Along with giving employees the day off, Minor said the athleisure brand celebrates mainly in how HR builds out its team. She juxtaposes this approach against Walmart’s Juneteenth recent controversy.
“Retailers can be the worst. I've been in this industry for so long. They can just be the worst because they see a marketing or merchandising opportunity at every turn,” Minor said of the ice cream debacle.
“It's not like every Black person on the 19th of June has a cookout — like I've never been to a Juneteenth cookout. I've been to cultural celebrations,” she said. “What would make you think that you should make money off of those people who are celebrating their legal freedom?”
Equity is a year-round commitment
Malia Lazu, a lecturer in Technological Innovation, Entrepreneurship, and Strategic Management at MIT’s Sloan School of Management, said that Juneteenth is “becoming a tentpole for corporations to market their equity missions to a Black audience.” While the ice cream was laugh-worthy, she explained over the phone to HR Dive, it’s indicative of a Juneteenth growing pain: with more awareness of the holiday comes more performative allyship.

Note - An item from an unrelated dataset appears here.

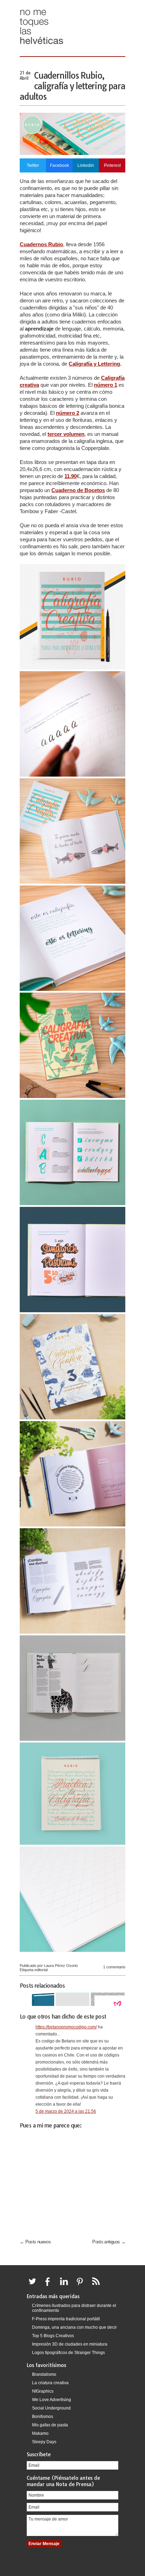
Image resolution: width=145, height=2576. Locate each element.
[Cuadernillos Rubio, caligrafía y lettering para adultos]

“If anyone had asked Black people how they would like corporations to respond, I don't think a Juneteenth holiday would have been the first thing,” she continued. Now, from her perspective, Black people are forced to operate within and around that framework. “Juneteenth doesn't help corporations take diverse hiring slates more seriously,” Lazu continued. “The Juneteenth holiday doesn't provide a third party outside audit of DEI efforts.”
Throughout her conversation with HR Dive, Minor expressed her belief that companies should seek to make their Juneteenth acknowledgements more expansive. “It's not just on June 19. Great, it's a national holiday,” she said dryly. “So you'll give your employees a day off. But make a commitment to it every day.”
Lazu also echoed Minor, emphasizing that companies should continue to have historical discussions around the holiday’s origins and give people a day off. “But really do something structural and make that the day you move the needle around DEI in your company. Because Juneteenth is a really sacred holiday for a lot of Black people. It’s what we did for our freedom.”